Why? Many previous student uprisings in France — 1986, 1994, 2004 — were for equally unpopular government proposals.

Proposals being the key word: after massive public outcry, officals took heed and backed down.

Unfortunately, the new work contract under fire is already law. And Prime Minister Dominique de Villepin has opted not to withdraw it and now must weather a national strike.

The fuss is over the First Employment Contract, or CPE, designed to get people in the highest unemployment bracket, those under 26, into the work market. Called the “easy-hire-easy-fire” law by critics, new hires can let go at any time, without reason, in the first two years on the job.

From your end of the pond it probably seems like beaucoup de bruit pour rien — it’s hardly the American way to expect a job and certainly not to expect or demand a job for life.
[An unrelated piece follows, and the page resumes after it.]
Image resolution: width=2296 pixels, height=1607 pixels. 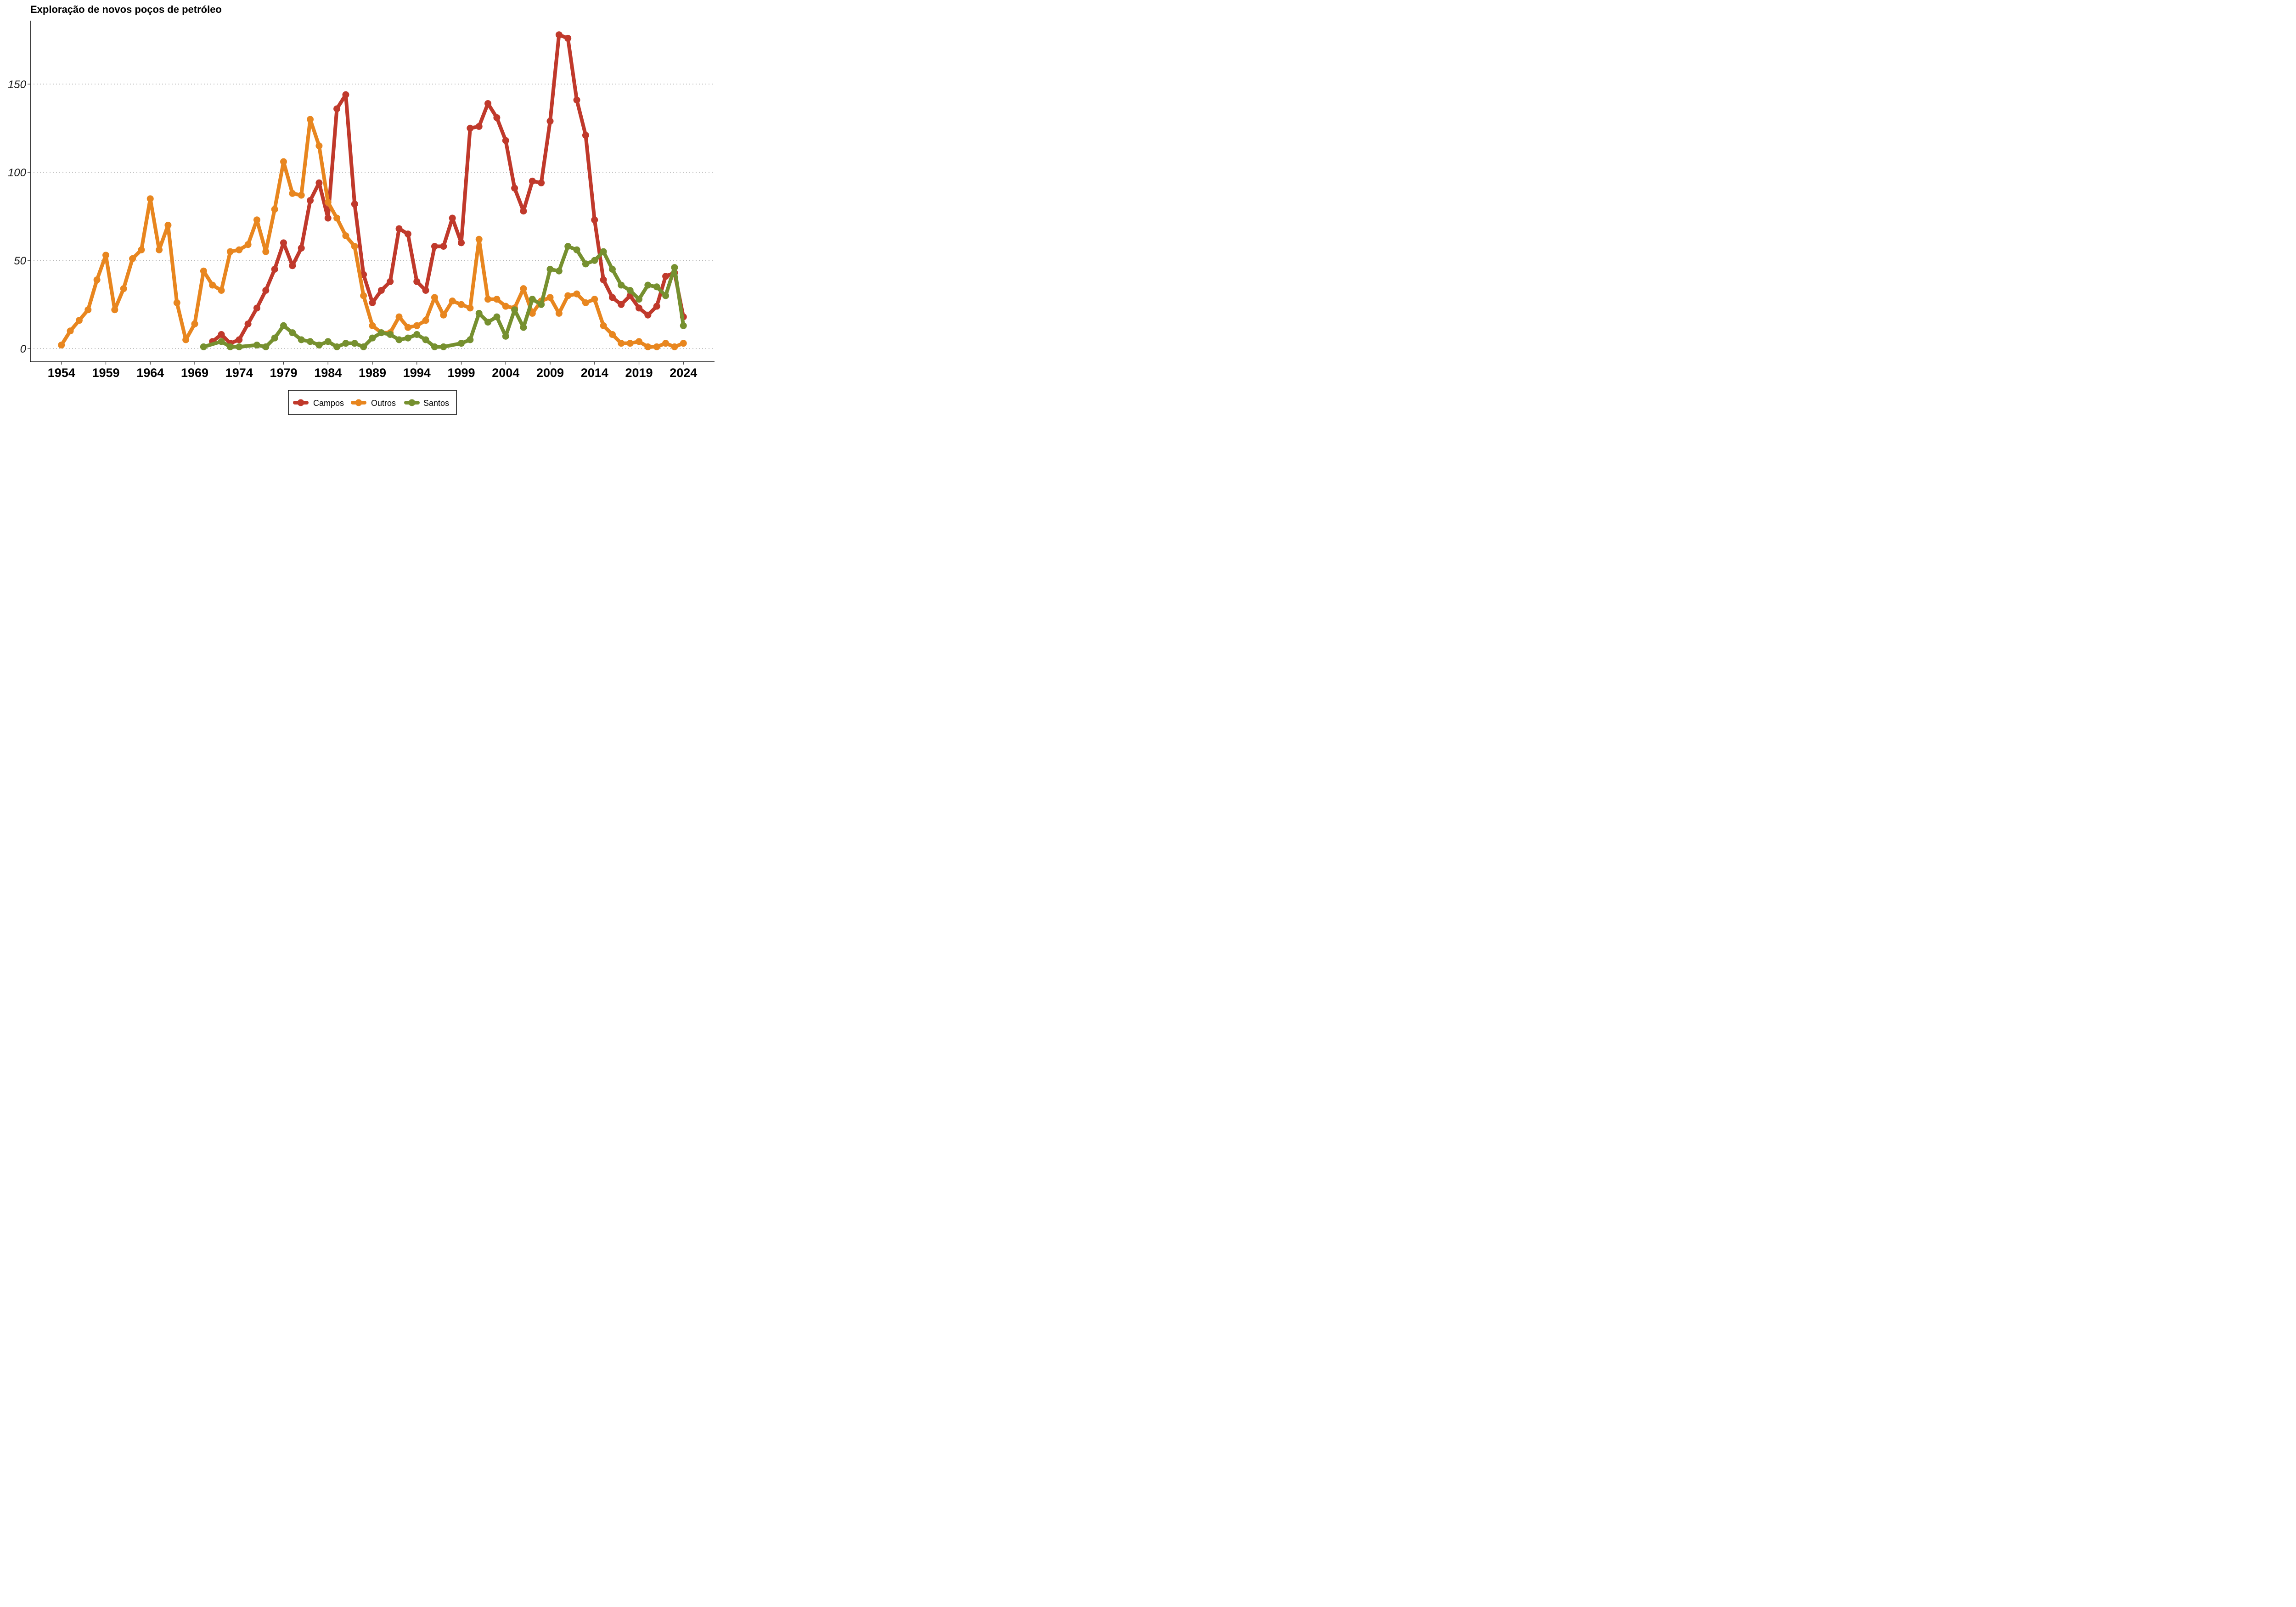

This isn’t one of those you say potato, I say potatoh issues. As a Dutch expat on this BBC forum writes:
“I think Europe (and France) are at crossroads now: how do we preserve quality of life (“work to live”) versus competitiveness (“live to work”).

His American counterpart replies: “…How narrow minded do you have to be not to realize that reducing the risk to employers for taking a chance on hiring a youger worker will result in more youth being hired? This is only common sense. The only people who oppose this are those entrenched in the socialist/ communist mindset that promises a job for life, regardless of how inept you are. Keep it up, it means more jobs for the USA!”

Europeans aren’t ready to let go of the “right to work” concept — meaning a steady, long-term income where the worker, more or less, can’t be fired. It is what their parents had and what unions have convinced them is the natural order of things.

Germans, too, have been striking for the last seven weeks over a proposed rise in work hours and cut in bonuses.

The hullabaloo across the Alps come at a time when Italians are having uneasy commemorations for the last technocrat who changed Italian labor law, Marco Biagi.
He was gunned down four years ago on March 19 for introducing apprenticeship contracts similar to those in France and the law that carries his name is still hotly debated

The reforms weren’t a magic solution to the stagnant job market. When the US-style laws promising job flexibility and more opportunites for young people met the Italian reality, strange things happened. A friend of mine here, for example, worked full time as a system administrator for a large multinational company. He was not hired by the company, but by a temp agency that renewed his contract every three months. This went on for years, until he was finally hired by a company that more or less outsources employees for companies who need, but don’t want to take on, full-time employees. The benefit of this bizarre arrangement, he says, is complete detachment to nearly everything that goes on at work. He has a job for life, but not a permanent workplace.